What to produce: Here, set down only the lines between the line that contains "Task: Select the green Facet design thumbnail" and the final line of the material, both included, exactly as written. Skip the pictures.

Listed records:
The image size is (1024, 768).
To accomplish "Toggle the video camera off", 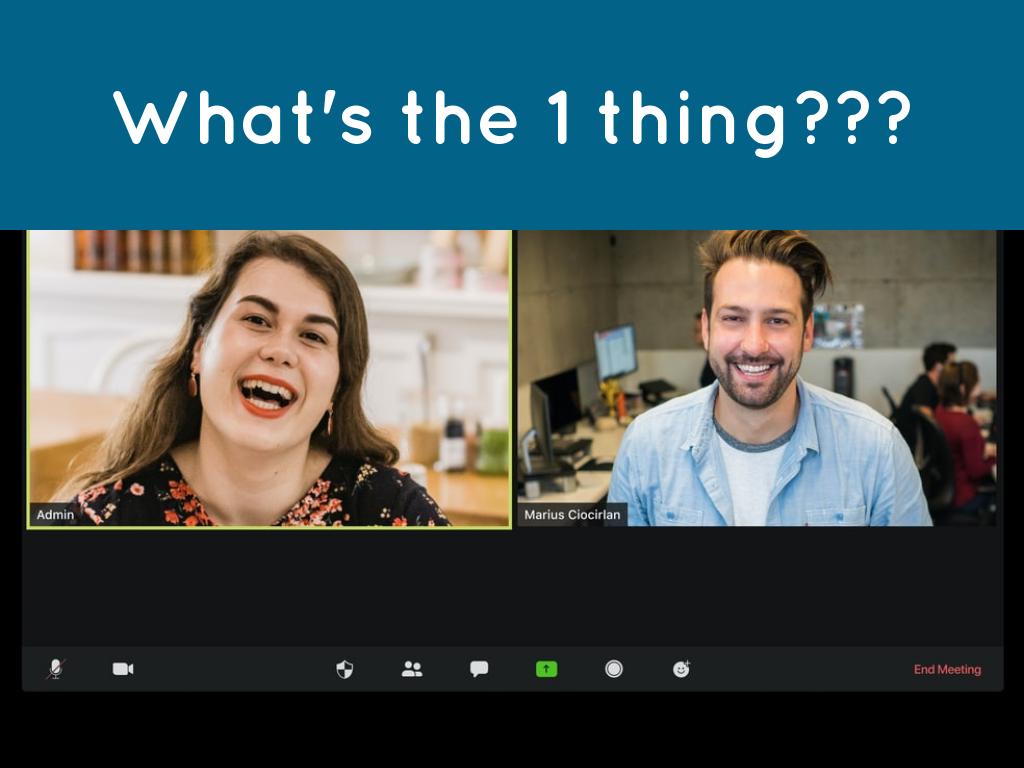I will click(123, 669).
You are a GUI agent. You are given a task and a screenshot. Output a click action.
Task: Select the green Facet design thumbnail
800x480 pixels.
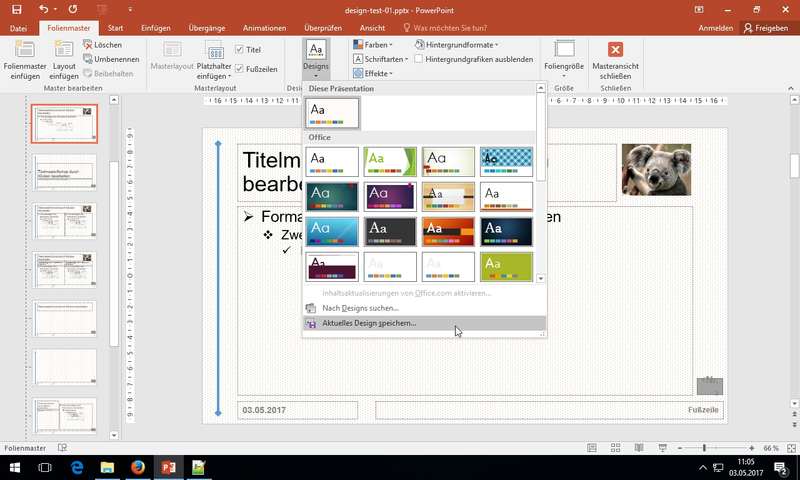point(390,162)
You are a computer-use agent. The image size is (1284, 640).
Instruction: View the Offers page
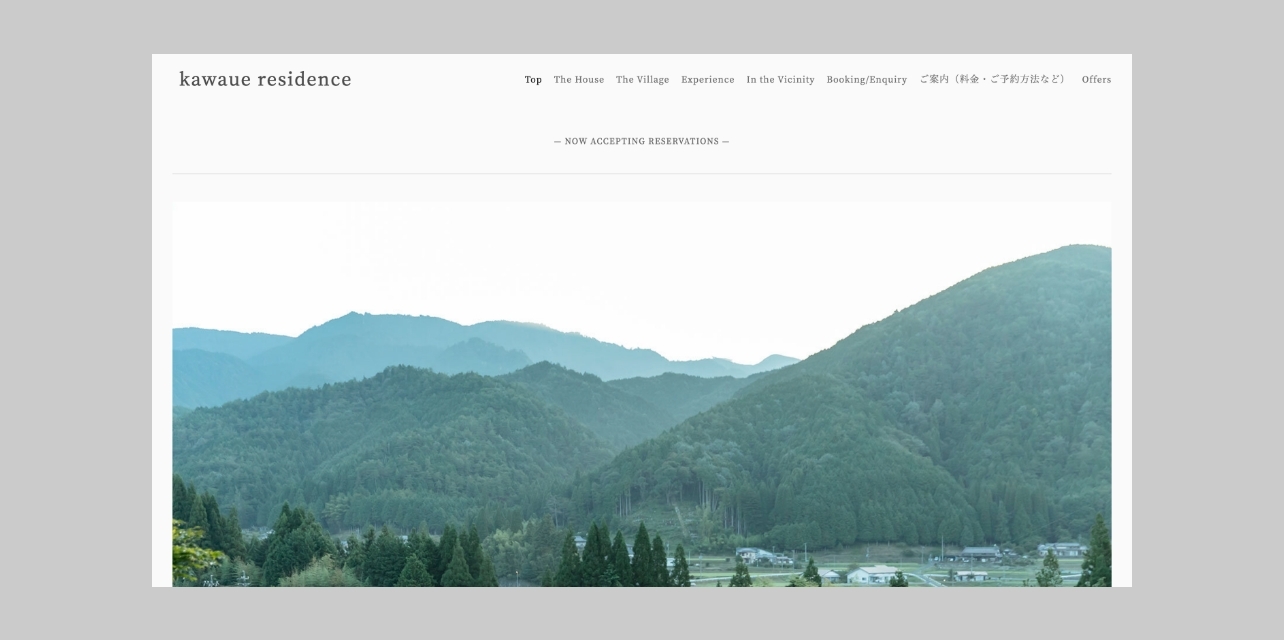1096,80
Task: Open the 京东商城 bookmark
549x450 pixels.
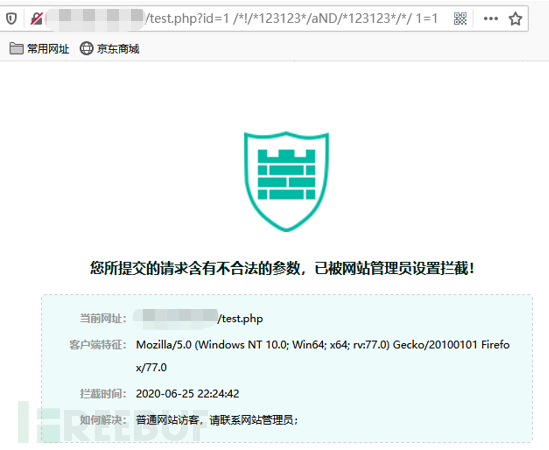Action: (x=110, y=49)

Reply:
Task: Select the green Facet design thumbnail
800x480 pixels.
point(390,162)
You are a computer-use agent. The image size is (1284, 640).
Instruction: View the Offers page
1096,80
Task: Open the 京东商城 bookmark
549x450 pixels.
Action: (x=110, y=49)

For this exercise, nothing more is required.